LIVE(STREAM) REVIEW: Love And Death @ Perfectly Preserved Album Release Show
One of the few benefits, if we’re even able to call it that, of the current global situation is that many musicians within the world of alternative music seem to have been more creative than ever before due to a year unable to tour. In some cases, it’s also led to the reactivation of certain musicians’ other projects, such as in the case of KORN axeman Brian ‘Head’ Welch, who elected to use some of his quarantine downtime putting together a new lineup for his other band LOVE AND DEATH and recording a follow-up to 2013’s Between Here & Lost, soon to become known to the world as Perfectly Preserved.

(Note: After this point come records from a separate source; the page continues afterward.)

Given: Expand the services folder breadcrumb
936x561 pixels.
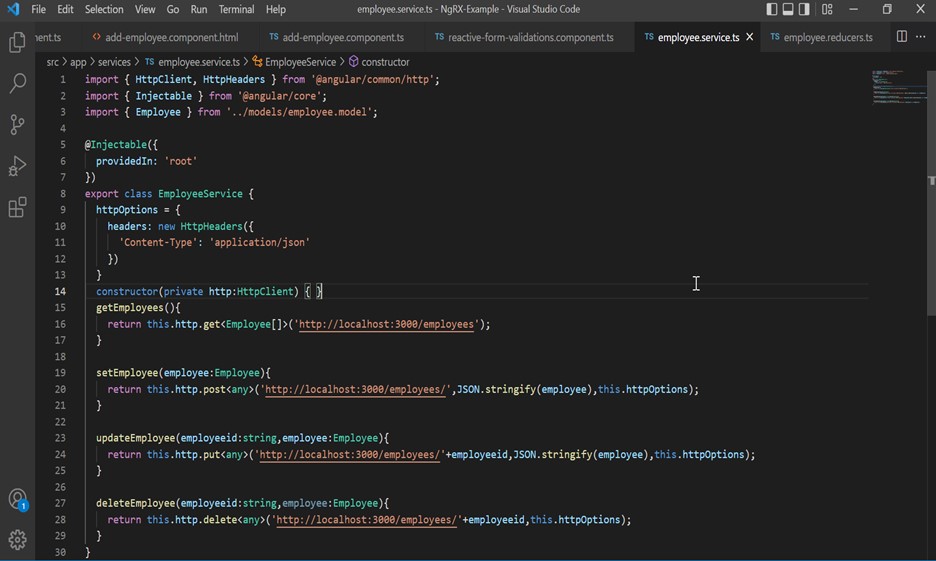Looking at the screenshot, I should pyautogui.click(x=114, y=62).
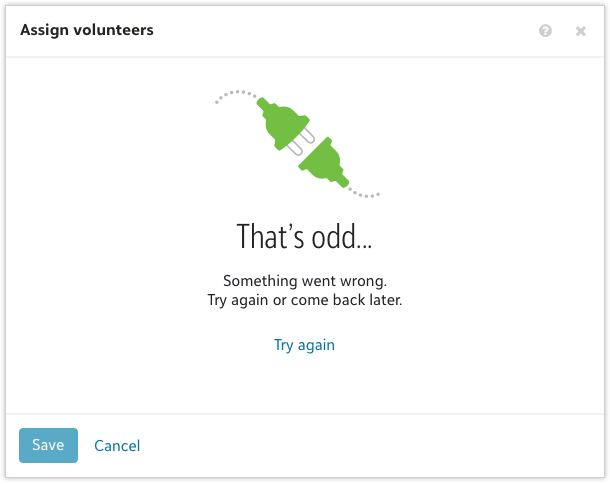This screenshot has height=484, width=610.
Task: Save the volunteer assignments
Action: click(48, 445)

Naturally, with the world remaining mostly on lockdown and finding themselves unable to tour off the back of their new release, the band instead decamped to Nashville, inviting fans into their world via streaming for a very 2021 launch show.
A quick smattering of behind-the-scenes style phone footage greets viewers as the stream begins, showing the band arriving and setting up in their private Nashville venue, before an onscreen two minute countdown set to melancholic album intro Infamy signals the start of proceedings proper. A film-style title card appears onscreen, denoting set opener Tragedy, before camera feeds shift over to a stage dimly lit in green lights, and then we’re off. What follows across the next 55 or so minutes is a solid encapsulation of where LOVE AND DEATH are as a band in 2021. New members Isaiah Perez and Jasen Rauch put in excellent performances on drums and bass respectively throughout the night alongside Head and longtime-producer-turned-guitarist JR Bareis, powering through new songs like monolithic lead single Down without even the slightest hint of having been off the road for so long.

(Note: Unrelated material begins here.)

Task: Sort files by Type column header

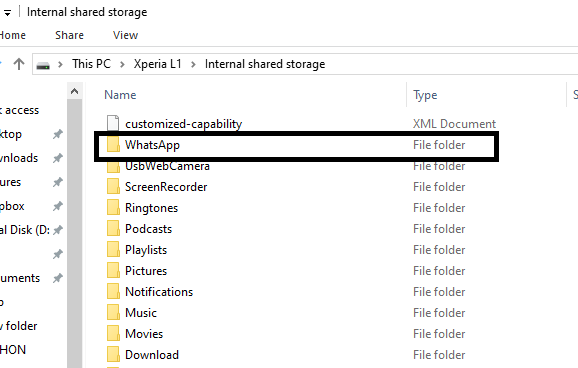Action: [x=425, y=95]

Whereas bands including the likes of AVATAR and in particular CODE ORANGE have augmented their own lockdown era performances with various elements like multiple sets, costume changes and even CGI visuals, tonight’s show is entirely about the music; to the point where not a single word is said by Welch to his “audience” at any point during the performance, with the time instead spent packing in more songs. As you’d expect for an album launch show, just about every song from Perfectly Preserved gets an airing (with the sole bizarre exception of penultimate track Affliction), along with a few choice cuts from Between Here & Lost, and it’s indeed testament to Welch and co’s song-writing just how well the likes of Death Of Us and The Hunter fit in alongside older favourites like The Abandoning and Meltdown. Carrying exactly as much heft as you’d expect from a man whose day job involves cranking out the likes of Blind and Freak on a Leash to huge crowds all over the world, but the surprising thing to note from this streamed performance is just how well that Welch slips into the role of frontman; his ragged and gritty vocals providing an excellent counterpoint to Bareis’ soaring cleans.
Things only take a further step up too, as the midpoint of the set sees them joined by BREAKING BENJAMIN rhythm guitarist Keith Wallen for a good half of the set, further augmenting the Welch/Bareis dual vocal dynamic on both older songs like By The Way and newer ones like The Hunter, the album version of which he guested on to great effect. Adding not only an extra voice, but more guitars to the mix only serves to thicken up the band’s live sound too – the addition of a bit more musical heft helping to augment the loss of the band’s usual studio polish.
Much like with the version found on Perfectly Preserved, it’s only really when we get to LOVE AND DEATH’s still frankly bizarre cover of DJ SNAKE and JUSTIN BIEBER’s pop chart smash Let Me Love You that things take a small dip in quality. Despite phenomenal guest vocals from Lacey Sturm, reprising her role from the album version here with a welcome touch more bite, the cover still doesn’t quite hit with the impact you’d assume the band probably think it does, given the relative coverage it’s garnered thus far. Slightly more successful is their utterly transformative cover of Whip It, last seen on their 2013 debut, which takes the 1980 DEVO original and instead replaces all of the gonzo synth-pop bounce with bucketloads of distorted riffs and ferocious growled vocals. It’s completely ludicrous in a rather hilarious way, particularly as Welch begins the track being crowned by a crew member with one of the band’s iconic red ‘energy dome’ helmets, but in terms of sheer fun factor, it’s a hell of a late-set energy boost.
With time quickly rolling on, there’s room for just a couple more songs; Paralyzed proving the final older song of the evening, before White Flag sees things brought to an impressively energetic close with the introduction of last special guest Matty Mullins of MEMPHIS MAY FIRE fame, who helps put an emphatic full stop on proceedings thanks to a mixture of impassioned singing and borderline rap-metal fire, before the band simply place down their instruments and leave as credits begin to roll.
They may not have presented the most outwardly production-heavy livestream we’ve seen thus far in the lockdown era of live performance, but regardless, LOVE AND DEATH have undoubtedly delivered a musically-impressive performance and succeeded in reintroducing themselves to the world with a bang thanks to this stream.